Servicepost für #molol18 und #educampX
Sowohl auf dem #molol18 als auch auf dem #educampX habe ich eine Session zum Thema „Medienbildung unplugged“ angeboten. Dabei standen zwei Themenschwerpunkte im Mittelpunkt:
- Scoring / Tracking
- Informatische Grundlagen (hauptsächlich Protokolle)
Scoring
Zunächst eine kleine Übung. Jeder Teilgebende erhält ein weißes DINA4-Blatt mit der Aufgabe, es mit folgenden Elementen zu füllen:
- eine Sonne zeichnen
- das Wort „Liebe“ grafisch gestalten
- die größte, dem jeweiligen Teilgebenden bekannte Primzahl notieren
Es darf kein Name auf dem Blatt stehen und alles muss auf einer Blattseite Platz finden! Man sollte unbedingt dicke Stifte (Wachsmaler oder Eddings) bereitsstellen. Die Blätter werden nach Abschluss dieser Aufgabe eingesammelt und gut durchgemischt.
Danach wird auf dem Boden des Raumes eine Skala von 1–4 ausgelegt (1 = trifft nicht zu, 2 = trifft weniger zu, 3 = trifft zu, 4 = trifft voll zu).
Die Gruppe bekommt nun die Aufgabe, die Blätter auf der Skala nach vorgegebenen Kriterien nacheinander in Durchgängen anzuordnen, z.B.:
- kreativer Mensch
- technisch interessierter Mensch
- engagiert
- gebildet (Vorsicht! Geht nicht bei jeder Gruppe – außerhalb jeder Komfortzone)
- faul (Vorsicht! Geht nicht bei jeder Gruppe – außerhalb jeder Komfortzone)
- schwul (nicht machen lassen, nur andeuten!)
Man kann dazu die Blätter neu verteilen oder auf den Boden legen und auf das Engagement der Gruppe vertrauen. Nach jedem Durchlauf soll jeder Teilgebende sein Blatt auf der Skala suchen und in sich hineinhorchen, ob die Lage des Blattes „etwas mit ihm macht“.
Auswertungsmöglichkeiten:
- die Gruppe Erlebnisse erzählen lassen
- einzelne Gruppenmitglieder ihre individuellen Kriterien für eine Zuordnung offenlegen lassen („Der kannte eine hohe Primzahl, das muss ein Techniker sein“, „Die Sonne war so hübsch …“)
- Was wäre mit Kriterien wie „schwul“?
- Reflexion auf Metaebene durchführen („Wo sind diese Mechanismen wirksam?“)
- Kritische Reflexion – Scoring wird durch diese Methode einseitig dargestellt („Wo ist Scoring nützlich?“ Welche Regeln sollten beim Tracking gelten?“ „Wer sollte diese Regeln wie definieren?“)

-=-=-

:: AUFGABE A ::
Beantworte anhand des Beitrags zur Session „Medienbildung unplugged“ folgende Fragen:
(i) Welche zwei Themenschwerpunkte standen in der Session im Mittelpunkt?
(ii) Welche Stifte sollen für die Übung bereitgestellt werden?
(iii) Welche Werte umfasst die auf dem Boden ausgelegte Skala, und was bedeutet der höchste Wert?
:: AUFGABE B ::
Führe den Beitrag zur Session „Medienbildung unplugged“ im Anschluss an die letzte Auswertungsmöglichkeit weiter.

-=-=-

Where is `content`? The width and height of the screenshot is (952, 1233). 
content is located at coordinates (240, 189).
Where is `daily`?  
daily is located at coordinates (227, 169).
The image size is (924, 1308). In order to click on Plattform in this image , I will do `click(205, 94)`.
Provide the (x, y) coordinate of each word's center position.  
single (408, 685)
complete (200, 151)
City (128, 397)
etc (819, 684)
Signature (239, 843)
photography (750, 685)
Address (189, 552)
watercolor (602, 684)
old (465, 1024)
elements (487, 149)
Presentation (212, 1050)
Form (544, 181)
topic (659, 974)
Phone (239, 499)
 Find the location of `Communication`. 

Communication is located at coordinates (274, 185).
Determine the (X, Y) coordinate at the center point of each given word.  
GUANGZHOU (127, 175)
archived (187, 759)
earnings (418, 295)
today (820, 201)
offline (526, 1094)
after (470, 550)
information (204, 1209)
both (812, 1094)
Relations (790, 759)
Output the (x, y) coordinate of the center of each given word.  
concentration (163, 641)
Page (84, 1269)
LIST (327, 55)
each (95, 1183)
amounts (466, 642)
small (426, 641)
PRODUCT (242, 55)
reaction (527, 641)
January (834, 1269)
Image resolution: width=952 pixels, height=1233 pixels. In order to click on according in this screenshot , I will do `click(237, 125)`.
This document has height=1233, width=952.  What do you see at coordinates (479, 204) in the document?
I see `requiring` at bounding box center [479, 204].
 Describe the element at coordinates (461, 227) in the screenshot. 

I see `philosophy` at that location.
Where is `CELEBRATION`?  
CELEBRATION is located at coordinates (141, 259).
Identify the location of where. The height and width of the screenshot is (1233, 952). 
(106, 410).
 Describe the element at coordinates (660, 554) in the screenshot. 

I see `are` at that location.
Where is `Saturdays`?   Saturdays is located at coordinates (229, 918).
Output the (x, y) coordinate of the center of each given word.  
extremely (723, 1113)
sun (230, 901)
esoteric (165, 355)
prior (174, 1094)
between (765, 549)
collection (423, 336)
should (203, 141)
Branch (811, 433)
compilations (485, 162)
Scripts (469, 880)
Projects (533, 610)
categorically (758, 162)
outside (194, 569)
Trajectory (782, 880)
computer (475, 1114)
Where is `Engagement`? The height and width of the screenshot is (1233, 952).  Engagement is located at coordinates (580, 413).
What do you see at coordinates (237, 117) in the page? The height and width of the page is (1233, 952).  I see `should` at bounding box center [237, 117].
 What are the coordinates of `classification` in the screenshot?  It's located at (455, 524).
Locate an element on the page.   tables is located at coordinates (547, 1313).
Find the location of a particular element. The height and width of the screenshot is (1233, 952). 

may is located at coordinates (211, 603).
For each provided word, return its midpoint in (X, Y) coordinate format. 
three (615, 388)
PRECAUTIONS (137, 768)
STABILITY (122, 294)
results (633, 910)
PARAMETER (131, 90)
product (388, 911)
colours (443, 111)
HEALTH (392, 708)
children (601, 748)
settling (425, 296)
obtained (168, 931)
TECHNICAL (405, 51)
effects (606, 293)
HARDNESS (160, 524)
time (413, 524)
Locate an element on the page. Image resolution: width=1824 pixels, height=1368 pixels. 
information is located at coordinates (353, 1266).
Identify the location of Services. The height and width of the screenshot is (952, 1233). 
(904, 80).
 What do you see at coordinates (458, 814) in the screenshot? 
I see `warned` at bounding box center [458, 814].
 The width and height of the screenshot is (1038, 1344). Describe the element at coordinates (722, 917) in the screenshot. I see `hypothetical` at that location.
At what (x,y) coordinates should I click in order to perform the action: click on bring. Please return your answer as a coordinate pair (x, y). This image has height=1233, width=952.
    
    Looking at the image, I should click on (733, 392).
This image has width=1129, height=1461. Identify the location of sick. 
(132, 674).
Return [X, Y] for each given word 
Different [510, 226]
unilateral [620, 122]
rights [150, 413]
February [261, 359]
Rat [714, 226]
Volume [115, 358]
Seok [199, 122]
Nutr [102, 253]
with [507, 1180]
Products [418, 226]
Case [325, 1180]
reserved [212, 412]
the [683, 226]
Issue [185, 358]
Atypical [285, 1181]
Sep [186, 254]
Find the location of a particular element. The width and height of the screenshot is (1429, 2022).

-=-=-

:: ANTWORT A ::
(i) Scoring / Tracking sowie informatische Grundlagen (hauptsächlich Protokolle).
(ii) Dicke Stifte, also Wachsmaler oder Eddings.
(iii) Die Skala reicht von 1 bis 4; 4 bedeutet „trifft voll zu“.

:: ANTWORT B ::
Meta:
Die Gruppe übernimmt bzw. einzelne Gruppenmitglieder übernehmen die Funktion eines Bewertungsalgorithmus, können aber im Gegensatz zu einen „wirtschaftlichen Algorithmus“ ihre Kriterien offenlegen, die momentan in Einzelfällen aufwändig rekonstruiert werden müssen.
Tracking
vgl. https://riecken.de/index.php/2016/12/eine-medienpaedagogische-kurzgeschichte/ (nicht alles unplugged möglich, aber das meiste).
Protokolle
Auch hierfür gibt es eine kleine Übung. Die Teilgebenden schließen sich zu Paaren zusammen und erhalten eine leere 5x5 Matrix und einen Kartensatz.
Der Kartensatz besteht aus DINA5-Karten, im einzelnen:
- Zahlenkarten (1–5)
- Punktekarten (2,4,8,16)
- einer weißen (einfach eine Punkte- oder Zahlenkarte umdrehen) und einer schwarzen Karte (nicht mit im Set)
Jedes Paar erhält später(!) zusätzlich eine DINA5-Karte mit einer kleinen 5x5-Pixelgrafik aus einem Set ( PDF ODT ). Diese sollte auf nicht durchscheinendem Papier gedruckt sein.
Die Aufgabe besteht darin, zunächst im Paar jemanden zu bestimmen, der die Rolle des Senders übernimmt und einen, der die Rolle des Empfängers spielt.
Der Sender soll dem Empfänger eine Pixelgrafik (5x5) durch den Raum allein mit Hilfe des Kartensatzes übermitteln. Der Empfänger notiert das Ergebnis in der leeren Matrix.
Dabei gilt:
- es darf während der Übertragung nicht gesprochen werden
- es darf immer nur eine Karte zurzeit hochgehalten werden
- das Spiel endet, wenn die ersten drei Paare fertig sind
Phase 1:
Die Paare einigen sich auf ein Verfahren bzw. entwickeln ein solches und stellen sich im Raum gleichzeitig mit den anderen Paaren gegenüber auf.
Phase 2:
Die Sender erhalten nun verdeckt ihre Pixelgrafik. Auf ein Startsignal beginnen sie, das Bild durch den Raum zu ermitteln. Wenn die erste drei Paare fertig sind, endet das Spiel.
Phase 3:
Die Paare bekommen kurz Gelegenheit, ihr Verfahren zur überarbeiten. Danach geht es wieder in Phase 2.
Auswertungmöglichkeiten:
- Offenlegung eines „performanten“ Verfahrens (Gewinner) und eines „untauglichen“ Verfahrens.
- Diskussion von Optimierungsstrategien – man muss mit möglichst wenig Karten auskommen
- ggf. Tausch der Partner ohne Offenlegung der Absprachen
- Modifikation: Übertragung durch Töne / Silben – dann weiter: Wo ist das Problem, wenn das alle machen? (Anwendungsfall: WLAN-Störungen in Ballungsgebieten)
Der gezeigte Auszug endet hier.